Problem statement: The expected response is the full set of records, unchanged.

Data provided:
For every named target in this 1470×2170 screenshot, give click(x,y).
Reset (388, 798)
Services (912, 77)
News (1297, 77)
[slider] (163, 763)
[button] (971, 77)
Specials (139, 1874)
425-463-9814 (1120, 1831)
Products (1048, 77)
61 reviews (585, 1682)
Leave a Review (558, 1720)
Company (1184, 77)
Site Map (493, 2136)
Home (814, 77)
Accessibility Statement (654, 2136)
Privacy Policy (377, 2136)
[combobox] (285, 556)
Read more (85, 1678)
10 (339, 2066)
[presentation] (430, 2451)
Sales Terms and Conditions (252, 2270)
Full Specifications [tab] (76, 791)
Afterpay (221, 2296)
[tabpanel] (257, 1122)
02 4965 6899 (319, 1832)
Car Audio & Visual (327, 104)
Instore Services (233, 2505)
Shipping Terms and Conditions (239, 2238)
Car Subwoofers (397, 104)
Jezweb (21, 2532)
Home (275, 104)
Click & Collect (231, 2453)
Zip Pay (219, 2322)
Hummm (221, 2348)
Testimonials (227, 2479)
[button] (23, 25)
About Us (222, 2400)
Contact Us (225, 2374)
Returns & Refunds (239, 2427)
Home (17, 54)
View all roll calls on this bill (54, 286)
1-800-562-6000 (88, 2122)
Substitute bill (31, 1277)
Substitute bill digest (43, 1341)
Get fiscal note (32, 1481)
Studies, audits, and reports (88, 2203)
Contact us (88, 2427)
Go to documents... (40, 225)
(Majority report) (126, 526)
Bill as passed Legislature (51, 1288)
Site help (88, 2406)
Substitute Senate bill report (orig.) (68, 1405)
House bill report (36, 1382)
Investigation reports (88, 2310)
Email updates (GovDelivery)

Exercise answer:
For every named target in this 1470×2170 screenshot, give click(x,y).
Reset (388, 798)
Services (912, 77)
News (1297, 77)
[slider] (163, 763)
[button] (971, 77)
Specials (139, 1874)
425-463-9814 (1120, 1831)
Products (1048, 77)
61 reviews (585, 1682)
Leave a Review (558, 1720)
Company (1184, 77)
Site Map (493, 2136)
Home (814, 77)
Accessibility Statement (654, 2136)
Privacy Policy (377, 2136)
[combobox] (285, 556)
Read more (85, 1678)
10 (339, 2066)
[presentation] (430, 2451)
Sales Terms and Conditions (252, 2270)
Full Specifications [tab] (76, 791)
Afterpay (221, 2296)
[tabpanel] (257, 1122)
02 4965 6899 (319, 1832)
Car Audio & Visual (327, 104)
Instore Services (233, 2505)
Shipping Terms and Conditions (239, 2238)
Car Subwoofers (397, 104)
Jezweb (21, 2532)
Home (275, 104)
Click & Collect (231, 2453)
Zip Pay (219, 2322)
Hummm (221, 2348)
Testimonials (227, 2479)
[button] (23, 25)
About Us (222, 2400)
Contact Us (225, 2374)
Returns & Refunds (239, 2427)
Home (17, 54)
View all roll calls on this bill (54, 286)
1-800-562-6000 (88, 2122)
Substitute bill (31, 1277)
Substitute bill digest (43, 1341)
Get fiscal note (32, 1481)
Studies, audits, and reports (88, 2203)
Contact us (88, 2427)
Go to documents... (40, 225)
(Majority report) (126, 526)
Bill as passed Legislature (51, 1288)
Site help (88, 2406)
Substitute Senate bill report (orig.) (68, 1405)
House bill report (36, 1382)
Investigation reports (88, 2310)
Email updates (GovDelivery)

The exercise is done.